SUPPLIED RECORDS>
☆ ☆ ☆
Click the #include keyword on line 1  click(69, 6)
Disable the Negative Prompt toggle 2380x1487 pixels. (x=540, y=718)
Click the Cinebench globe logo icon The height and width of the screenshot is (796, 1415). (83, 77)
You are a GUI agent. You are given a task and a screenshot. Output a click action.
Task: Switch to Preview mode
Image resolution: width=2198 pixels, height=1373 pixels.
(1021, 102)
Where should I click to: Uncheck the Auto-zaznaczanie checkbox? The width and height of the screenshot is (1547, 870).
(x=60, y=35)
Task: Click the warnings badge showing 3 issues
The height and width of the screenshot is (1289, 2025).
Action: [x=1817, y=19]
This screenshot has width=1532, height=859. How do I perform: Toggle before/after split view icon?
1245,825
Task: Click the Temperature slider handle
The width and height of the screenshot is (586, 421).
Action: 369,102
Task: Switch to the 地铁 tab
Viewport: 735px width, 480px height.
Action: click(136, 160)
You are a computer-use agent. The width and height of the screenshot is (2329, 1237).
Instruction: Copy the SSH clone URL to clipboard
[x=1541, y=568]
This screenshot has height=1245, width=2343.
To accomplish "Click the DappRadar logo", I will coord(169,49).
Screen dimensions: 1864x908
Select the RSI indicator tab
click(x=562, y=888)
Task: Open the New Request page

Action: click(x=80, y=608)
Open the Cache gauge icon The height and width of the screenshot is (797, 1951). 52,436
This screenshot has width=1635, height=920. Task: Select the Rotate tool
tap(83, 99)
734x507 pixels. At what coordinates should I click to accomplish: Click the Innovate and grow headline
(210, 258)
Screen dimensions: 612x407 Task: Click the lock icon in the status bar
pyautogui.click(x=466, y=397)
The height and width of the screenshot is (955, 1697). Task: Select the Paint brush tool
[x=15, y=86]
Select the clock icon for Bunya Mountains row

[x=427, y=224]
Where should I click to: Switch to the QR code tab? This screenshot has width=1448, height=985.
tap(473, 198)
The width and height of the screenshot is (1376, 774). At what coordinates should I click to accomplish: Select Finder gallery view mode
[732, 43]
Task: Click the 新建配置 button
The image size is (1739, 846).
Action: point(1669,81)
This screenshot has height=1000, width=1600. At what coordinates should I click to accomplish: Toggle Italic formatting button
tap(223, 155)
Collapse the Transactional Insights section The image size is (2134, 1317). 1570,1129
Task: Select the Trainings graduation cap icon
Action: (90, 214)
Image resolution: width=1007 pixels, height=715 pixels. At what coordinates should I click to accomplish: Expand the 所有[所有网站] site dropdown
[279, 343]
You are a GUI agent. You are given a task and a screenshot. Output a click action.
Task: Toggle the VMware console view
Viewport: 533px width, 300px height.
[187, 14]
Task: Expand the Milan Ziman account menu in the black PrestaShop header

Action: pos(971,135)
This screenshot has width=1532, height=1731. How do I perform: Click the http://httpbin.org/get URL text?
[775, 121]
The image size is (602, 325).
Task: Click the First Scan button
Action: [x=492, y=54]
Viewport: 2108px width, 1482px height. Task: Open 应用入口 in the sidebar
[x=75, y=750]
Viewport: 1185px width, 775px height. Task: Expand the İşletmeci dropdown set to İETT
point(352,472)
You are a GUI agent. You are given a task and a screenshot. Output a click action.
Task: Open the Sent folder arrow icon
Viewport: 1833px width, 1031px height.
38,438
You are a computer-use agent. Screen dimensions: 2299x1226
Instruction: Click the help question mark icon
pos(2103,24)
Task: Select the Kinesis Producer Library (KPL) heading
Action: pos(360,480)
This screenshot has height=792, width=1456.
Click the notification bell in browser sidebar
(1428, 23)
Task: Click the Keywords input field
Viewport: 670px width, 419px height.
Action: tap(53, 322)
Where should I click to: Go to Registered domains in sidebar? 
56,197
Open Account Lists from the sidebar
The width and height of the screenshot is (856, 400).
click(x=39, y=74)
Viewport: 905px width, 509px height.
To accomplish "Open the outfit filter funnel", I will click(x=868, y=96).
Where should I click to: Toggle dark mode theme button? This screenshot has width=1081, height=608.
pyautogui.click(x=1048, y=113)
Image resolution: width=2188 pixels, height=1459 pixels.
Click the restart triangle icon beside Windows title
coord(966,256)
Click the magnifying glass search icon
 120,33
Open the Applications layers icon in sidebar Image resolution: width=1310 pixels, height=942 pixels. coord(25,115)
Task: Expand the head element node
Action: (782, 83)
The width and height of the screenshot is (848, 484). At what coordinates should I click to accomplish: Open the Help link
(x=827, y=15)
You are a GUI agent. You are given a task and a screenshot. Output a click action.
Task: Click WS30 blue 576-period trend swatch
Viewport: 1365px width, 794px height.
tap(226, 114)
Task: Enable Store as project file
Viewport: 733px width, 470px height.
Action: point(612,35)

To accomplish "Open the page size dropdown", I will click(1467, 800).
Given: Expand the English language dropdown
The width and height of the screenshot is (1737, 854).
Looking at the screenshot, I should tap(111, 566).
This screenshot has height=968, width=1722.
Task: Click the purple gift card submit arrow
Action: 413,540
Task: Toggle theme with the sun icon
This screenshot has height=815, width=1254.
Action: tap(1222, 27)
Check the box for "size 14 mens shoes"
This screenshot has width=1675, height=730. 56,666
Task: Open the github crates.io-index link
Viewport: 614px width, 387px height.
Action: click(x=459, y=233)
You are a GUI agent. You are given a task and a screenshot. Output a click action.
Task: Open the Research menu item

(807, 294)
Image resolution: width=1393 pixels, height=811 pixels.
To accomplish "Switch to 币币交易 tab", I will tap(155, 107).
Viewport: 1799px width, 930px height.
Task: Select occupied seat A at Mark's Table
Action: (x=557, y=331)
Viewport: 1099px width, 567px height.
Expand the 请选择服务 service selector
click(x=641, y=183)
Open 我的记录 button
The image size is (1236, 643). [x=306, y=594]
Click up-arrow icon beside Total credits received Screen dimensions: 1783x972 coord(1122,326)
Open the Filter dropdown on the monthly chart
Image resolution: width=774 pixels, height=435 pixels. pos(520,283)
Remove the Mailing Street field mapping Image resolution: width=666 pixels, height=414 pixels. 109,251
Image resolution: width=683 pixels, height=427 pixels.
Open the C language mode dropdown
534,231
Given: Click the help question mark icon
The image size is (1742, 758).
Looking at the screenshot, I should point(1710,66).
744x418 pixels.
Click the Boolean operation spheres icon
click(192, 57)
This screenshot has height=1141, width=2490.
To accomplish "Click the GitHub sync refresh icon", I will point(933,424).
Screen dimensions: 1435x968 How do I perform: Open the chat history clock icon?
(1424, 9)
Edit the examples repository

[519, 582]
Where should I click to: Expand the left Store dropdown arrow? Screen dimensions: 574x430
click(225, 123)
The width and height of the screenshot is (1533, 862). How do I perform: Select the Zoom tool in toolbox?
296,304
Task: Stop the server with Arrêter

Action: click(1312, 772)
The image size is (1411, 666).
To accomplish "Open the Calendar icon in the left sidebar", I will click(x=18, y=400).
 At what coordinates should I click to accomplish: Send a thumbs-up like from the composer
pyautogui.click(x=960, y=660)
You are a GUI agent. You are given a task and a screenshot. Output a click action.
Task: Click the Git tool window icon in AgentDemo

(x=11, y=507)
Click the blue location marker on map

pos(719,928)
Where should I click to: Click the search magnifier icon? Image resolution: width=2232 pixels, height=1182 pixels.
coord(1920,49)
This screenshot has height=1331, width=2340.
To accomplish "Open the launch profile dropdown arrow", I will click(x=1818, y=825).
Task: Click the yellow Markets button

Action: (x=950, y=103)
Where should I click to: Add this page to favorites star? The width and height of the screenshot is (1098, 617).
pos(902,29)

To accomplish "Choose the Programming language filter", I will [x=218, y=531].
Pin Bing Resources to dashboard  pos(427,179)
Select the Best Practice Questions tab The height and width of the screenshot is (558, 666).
☆ ☆ ☆
WHAT IS REQUIRED> From the listing above, collect each line in which the string "field" appears.

THE ANSWER>
Task: Click the Keywords input field
Remove the Mailing Street field mapping Image resolution: width=666 pixels, height=414 pixels. 109,251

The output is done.